--- WORK REQUEST ---
Going from the line that contains "Viewport: 458px width, 430px height." through the last line of the records, set down each line again exactly, both included, with pictures left out.

EXCERPTED RECORDS Start Marker

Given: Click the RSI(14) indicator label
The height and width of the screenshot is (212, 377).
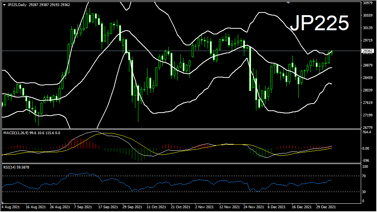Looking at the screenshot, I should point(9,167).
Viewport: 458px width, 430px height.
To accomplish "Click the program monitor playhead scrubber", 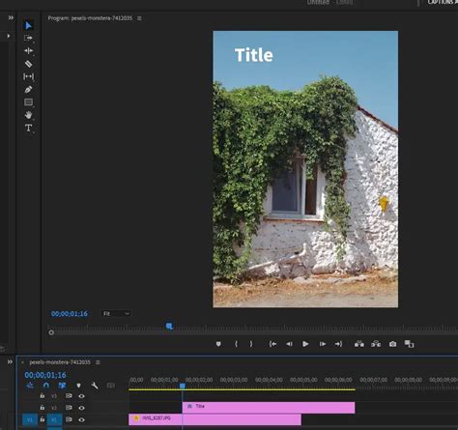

EXCERPTED RECORDS End Marker

--- SOLUTION TO THE EXERCISE ---
Viewport: 458px width, 430px height.
To accomplish "Click the program monitor playhead scrubber", 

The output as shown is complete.